El tema del «retoque» de las películas también preocupa a otros directores, como es el caso de Michael Bay, quien asegura que no le parece correcto derivar un film a un grupo de personas que, sin estar involucradas desde un principio, se dediquen a incorporar efectos especiales a la misma. La contracara de este procedimiento aparece en las animaciones, las cuales son más sencillas de transformar a la tecnología 3D pero que incluyen especialistas en el tema desde el comienzo del rodaje, para asegurarse de que las tomas sean adecuadas.

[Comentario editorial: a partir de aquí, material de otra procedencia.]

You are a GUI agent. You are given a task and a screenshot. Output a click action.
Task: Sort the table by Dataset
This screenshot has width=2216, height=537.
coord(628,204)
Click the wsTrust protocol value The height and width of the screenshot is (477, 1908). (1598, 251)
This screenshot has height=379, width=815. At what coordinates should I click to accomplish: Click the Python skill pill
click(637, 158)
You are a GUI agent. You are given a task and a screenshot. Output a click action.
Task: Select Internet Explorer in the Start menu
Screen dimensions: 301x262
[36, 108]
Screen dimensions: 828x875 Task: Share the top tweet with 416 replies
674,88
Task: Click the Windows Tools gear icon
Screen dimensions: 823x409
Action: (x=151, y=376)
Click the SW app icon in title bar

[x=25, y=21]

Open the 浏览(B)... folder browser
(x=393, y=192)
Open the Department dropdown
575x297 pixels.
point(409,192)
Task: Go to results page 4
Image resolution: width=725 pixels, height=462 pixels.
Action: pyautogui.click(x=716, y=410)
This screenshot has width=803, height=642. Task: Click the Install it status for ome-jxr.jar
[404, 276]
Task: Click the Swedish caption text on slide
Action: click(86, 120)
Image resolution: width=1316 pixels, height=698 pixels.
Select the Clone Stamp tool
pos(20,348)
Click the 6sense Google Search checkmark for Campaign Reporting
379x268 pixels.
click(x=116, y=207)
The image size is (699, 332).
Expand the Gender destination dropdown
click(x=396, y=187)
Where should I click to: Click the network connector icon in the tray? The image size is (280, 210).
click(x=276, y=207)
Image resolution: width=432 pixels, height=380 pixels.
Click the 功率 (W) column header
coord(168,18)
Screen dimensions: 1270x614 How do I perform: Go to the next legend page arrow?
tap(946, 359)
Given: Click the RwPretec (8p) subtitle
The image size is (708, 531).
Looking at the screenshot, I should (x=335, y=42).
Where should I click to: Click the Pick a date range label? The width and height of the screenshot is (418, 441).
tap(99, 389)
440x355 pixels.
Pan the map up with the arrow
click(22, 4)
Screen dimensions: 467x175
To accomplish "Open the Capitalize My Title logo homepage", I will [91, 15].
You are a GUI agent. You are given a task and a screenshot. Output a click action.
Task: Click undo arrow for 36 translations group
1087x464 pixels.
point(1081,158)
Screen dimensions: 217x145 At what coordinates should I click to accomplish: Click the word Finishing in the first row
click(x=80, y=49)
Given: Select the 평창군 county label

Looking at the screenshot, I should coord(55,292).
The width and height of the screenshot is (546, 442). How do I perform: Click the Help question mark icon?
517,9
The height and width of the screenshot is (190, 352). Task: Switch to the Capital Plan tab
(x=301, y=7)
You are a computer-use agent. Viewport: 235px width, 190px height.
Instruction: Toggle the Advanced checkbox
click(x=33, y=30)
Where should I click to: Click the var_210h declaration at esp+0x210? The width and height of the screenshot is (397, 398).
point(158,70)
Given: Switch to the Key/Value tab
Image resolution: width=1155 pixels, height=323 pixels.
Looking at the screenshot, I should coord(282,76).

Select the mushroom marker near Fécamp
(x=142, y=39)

Más allá de las condenas categóricas respecto del 3D, como la del crítico Roger Ebert, los productos de baja calidad producen el mismo efecto en dos o en tres dimensiones, y lo que queda claro es que Hollywood no termina de entender que una mala historia no se mejora con maquillaje y que no existe un fórmula perfecta para hacer una película taquillera. El atractivo de «El museo de cera», en 1953, era la presencia de Vincent Price como protagonista y no el estreno de una tecnología que, además, fue aplicada por un director tuerto -André de Toth-, incapaz de apreciar los resultados de su trabajo.